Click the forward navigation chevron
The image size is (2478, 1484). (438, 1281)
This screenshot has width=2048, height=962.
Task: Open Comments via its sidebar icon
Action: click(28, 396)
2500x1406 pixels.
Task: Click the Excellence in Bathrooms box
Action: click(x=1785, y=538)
★ ★ ★ ★ ★
**Task item**
The answer must be an exact copy of every entry.

**Problem solution**
Click the forward navigation chevron
The image size is (2478, 1484). (438, 1281)
This screenshot has width=2048, height=962.
Task: Open Comments via its sidebar icon
Action: click(28, 396)
2500x1406 pixels.
Task: Click the Excellence in Bathrooms box
Action: click(x=1785, y=538)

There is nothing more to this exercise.